O cultivo da amizade, do bom relacionamento, a visão de cidadania, a vontade atualizar-se nos parecem ser amostras de que Leôncio busca a sua emancipação, a sua autonomia. A autoformação que o fez transformar oportunidades e acontecimentos de sua vida em novas formas de agir e dentro desse agir, dar o seu toque pessoal, nos permite afirmar que apropriou-se deste seu processo de formação, concretizando assim uma manifestação evidente de “empowerment”. Esta mesma constatação pode ser feita em relação à preocupação do dirigente Leôncio com o crescimento da EFA: “... e aí a preocupação também do futuro né, ... porque eu acho que ela ta crescendo, tamos querendo o segundo grau, e aí é que quanto mais cresce mais aumente e acaba aumentando muito mais o trabalho né,... hoje você vê construção e vendo o espaço que já tá pouco e vem dormitório que já tá pequeno, cama que falta e é muito...a coisa quanto mais cresce mais aperta né...” (HV, 11).

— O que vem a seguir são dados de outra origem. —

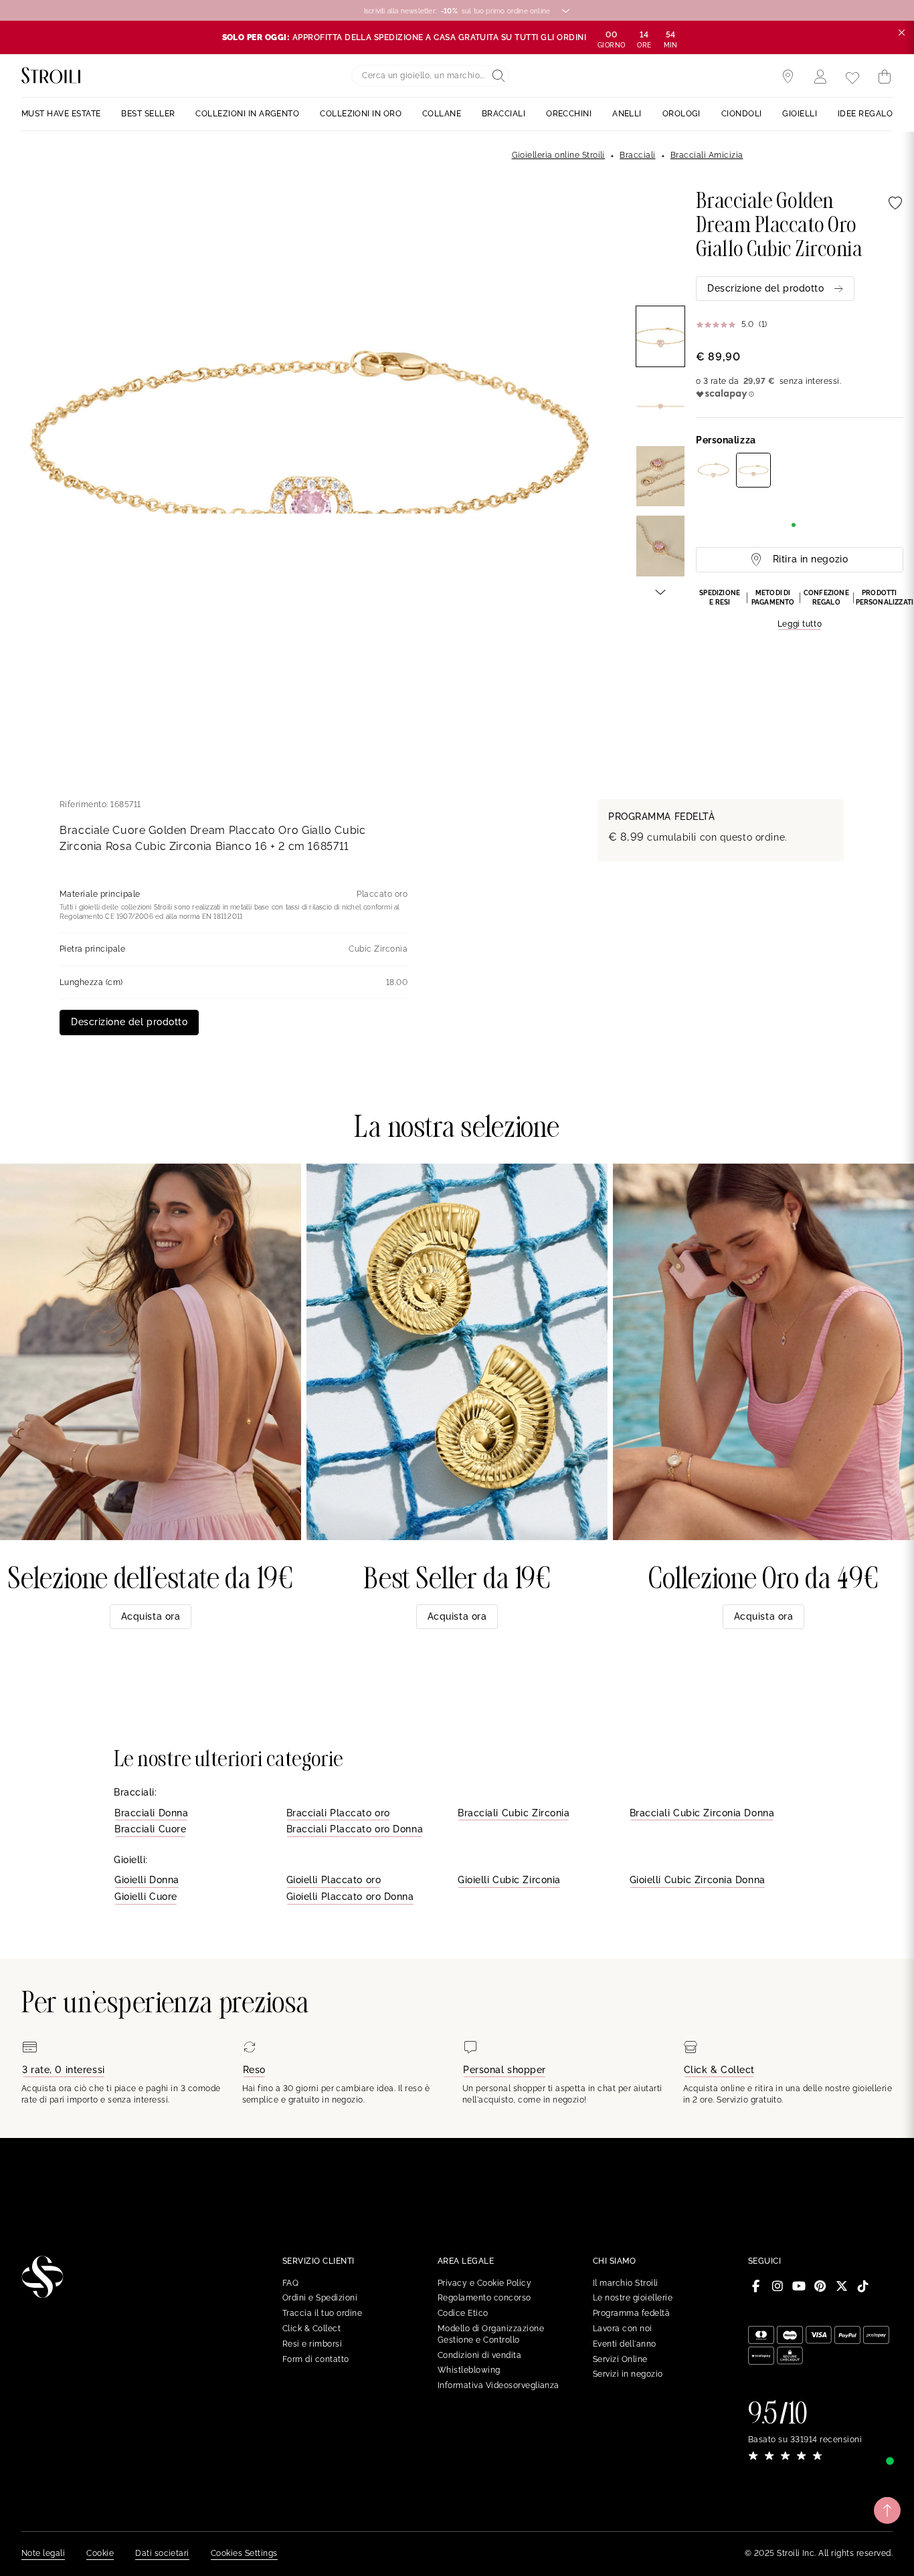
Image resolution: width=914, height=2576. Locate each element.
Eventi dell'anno (624, 2344)
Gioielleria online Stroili (558, 155)
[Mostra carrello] (885, 77)
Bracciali (637, 155)
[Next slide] (660, 591)
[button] (799, 609)
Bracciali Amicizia (706, 155)
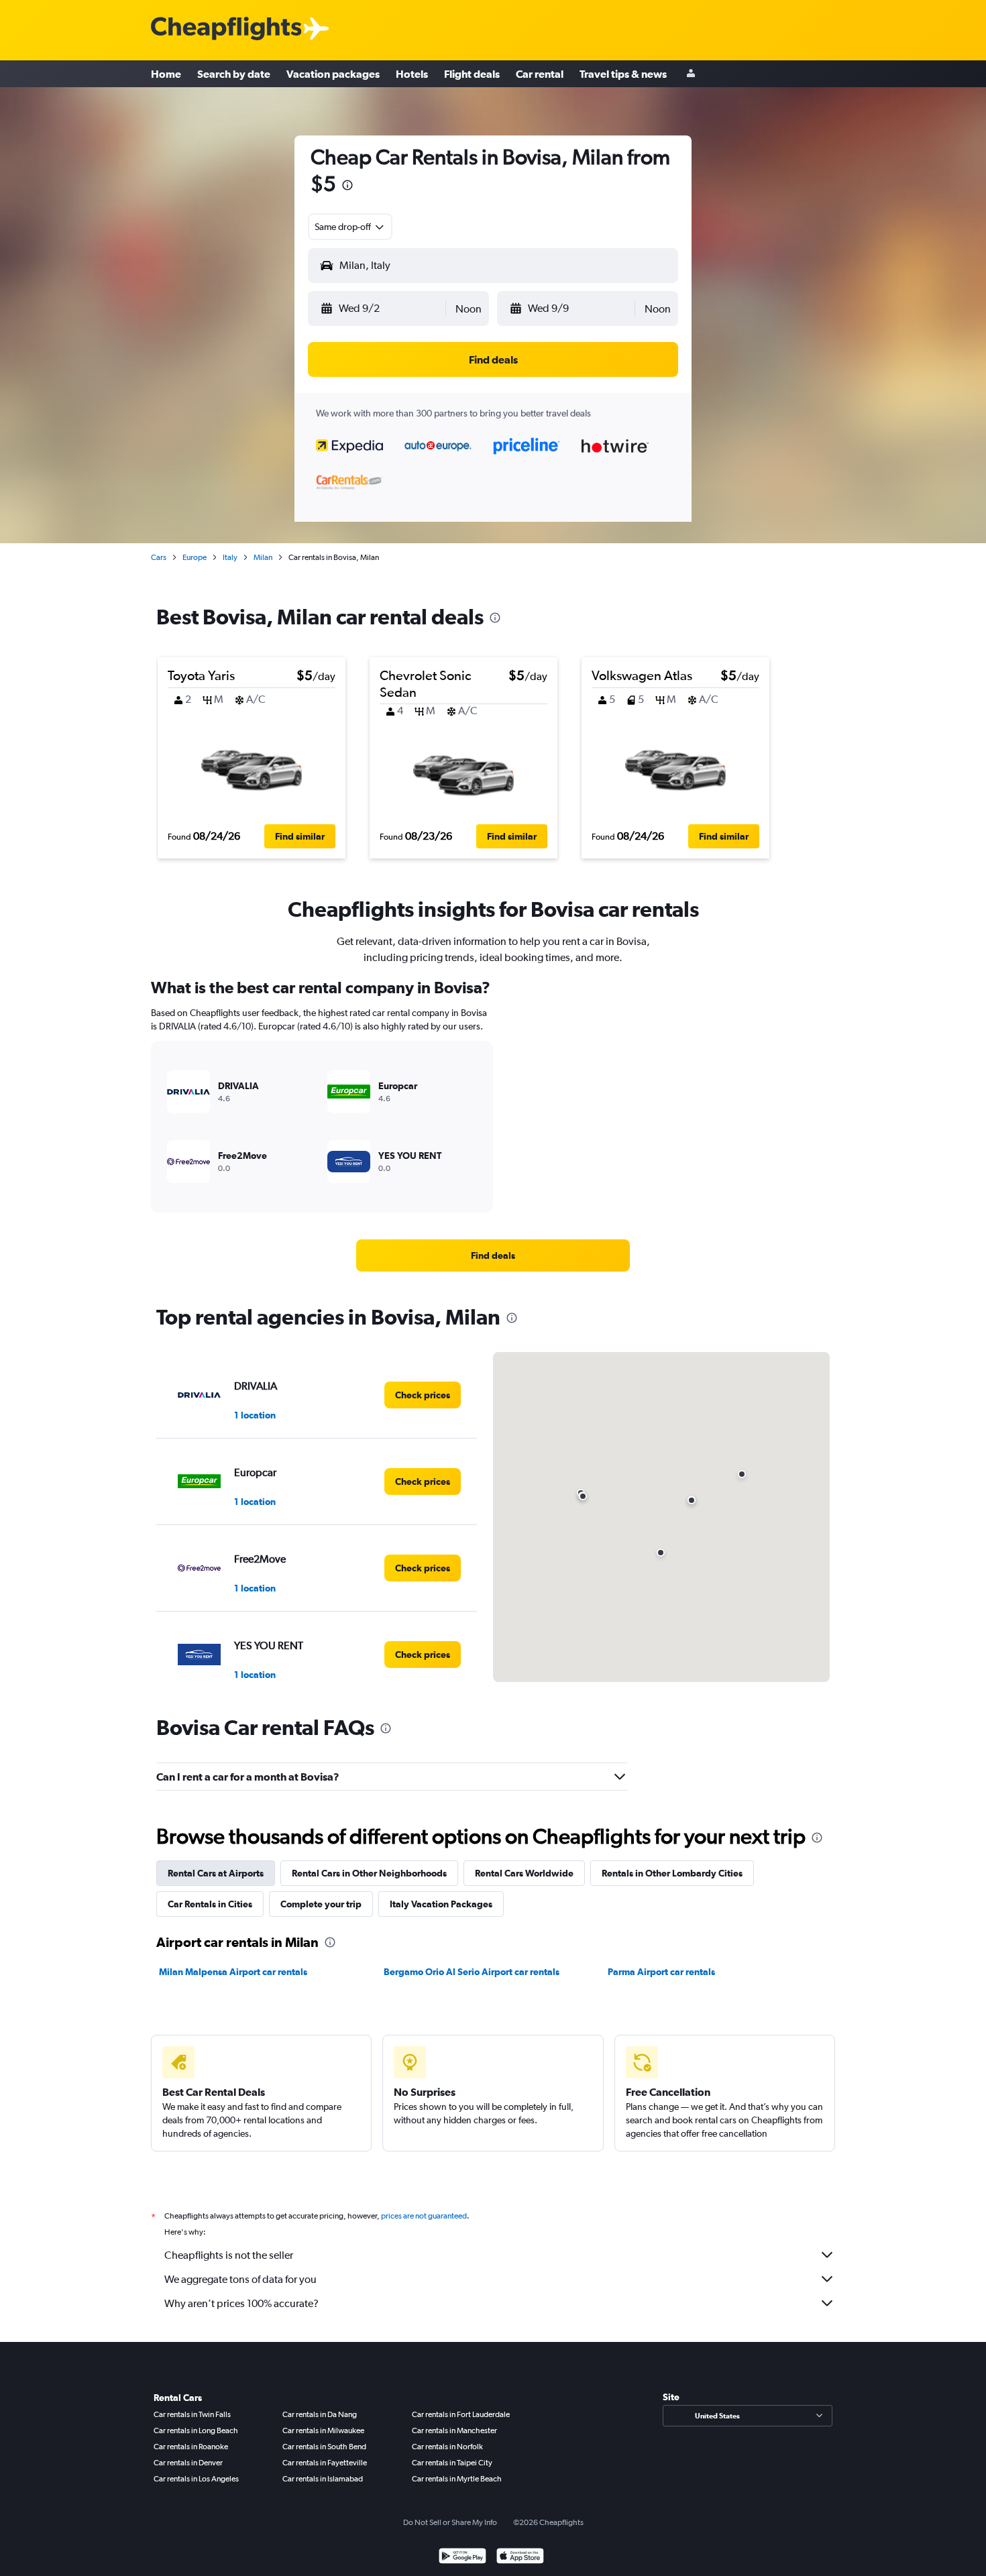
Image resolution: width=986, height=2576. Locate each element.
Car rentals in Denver (188, 2462)
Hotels (412, 74)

Mas, onde esta autoformação que se opera em Leôncio vai assumir um caráter mais evidente, vai ser na sua veemente defesa da partilha das responsabilidades que ele expressa da seguinte maneira: “... Coordenador Geral é que tem que fazer isto, tem que fazer aquilo, às vezes é obrigação dele, bota tudo, não é ele que tem que fazer, se a gente não tiver um contato, uma amizade com os outros pra você não tar ajudando nas tarefas, às vezes acaba você não por na cabeça dos outros diretores que se não for o grupo todo, se você for só esperar pelo presidente, pelo Coordenador Geral...” (HV, 11). Leôncio, ao nosso ver, atinge aqui um estágio em que se torna heteroformador de outros, ou seja, permite que outros tenham acesso ao processo de formação. Tendo se apropriado de um certo saber, recebido pelos seus próprios heteroformadores no percurso de sua vida “...andei muito né, Thierry, no mundo né... a convivência aqui, a própria,

(HV, 07 e grade 2.2.2. d) ele transmite, de maneira pessoal e não conformadora, criando assim oportunidades para que outros também se formem.

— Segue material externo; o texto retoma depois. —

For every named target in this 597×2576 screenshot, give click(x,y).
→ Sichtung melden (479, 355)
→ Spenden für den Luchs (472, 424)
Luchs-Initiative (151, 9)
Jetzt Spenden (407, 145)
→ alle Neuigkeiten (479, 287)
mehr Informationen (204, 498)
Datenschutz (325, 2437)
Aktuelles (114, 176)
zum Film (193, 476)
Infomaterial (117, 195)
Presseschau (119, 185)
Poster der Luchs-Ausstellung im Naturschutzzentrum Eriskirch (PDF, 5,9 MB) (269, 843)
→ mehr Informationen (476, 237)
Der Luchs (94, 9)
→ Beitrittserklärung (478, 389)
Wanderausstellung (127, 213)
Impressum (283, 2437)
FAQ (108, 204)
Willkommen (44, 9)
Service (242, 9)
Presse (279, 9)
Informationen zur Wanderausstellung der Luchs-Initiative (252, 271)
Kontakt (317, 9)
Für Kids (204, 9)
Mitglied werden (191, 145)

A dimensão afetiva na autoformação de Leôncio aparece claramente quando ele reconhece que “... talvez muitos frutos não foi mais, é assim mesmo, às vezes o pouquinho que a gente vai tendo, com suor, com força de vontade, a gente vai tendo com muito amor né, essas coisas vejo acontecendo assim e me sinto até meio realizado né, tenho ainda alguns, tenho muitos planos, né...” (HV, 29 e grade 1.1.2. c) e quando diz que “...eu mesmo como Coordenador Geral sinto orgulho do que tem lá hoje, é muito trabalho mas é assim mesmo... e eu acho que ta de parabéns, eu acho também né, pessoas comprometidas, muita gente comprometida que não tinha dó de perder dia não, de trabalhar, ali foi uma coisa interessante...” (HV, 16 e grade 1.1.1. c).

O sentimento de realização pessoal e de orgulho com o trabalho realizado como dirigente de associação pode indicar que na busca e realização de sua emancipação como pessoa, indivíduo, em relação ao movimento, Leôncio foi relativamente bem sucedido. Trata-se aqui de um processo de autoformação na ação.

Finalmente poderíamos interpretar também a alusão feita pelo biografado às pessoas comprometidas no trabalho como o reconhecimento de que esteja havendo uma co-formação através da colaboração recíproca, sendo que a co-formação é um misto de heteroformação e de autoformação: afinal, o “co” é aquilo que o mundo associativo tenta fazer. A co-formação é um meio de passar do hetero à autoformação e esta passagem não acontece de uma só vez, mas no movimento associativo pode acontecer, por exemplo, através da militância, ou mais concretamente, no caso específico que nos ocupa, através dos mutirões.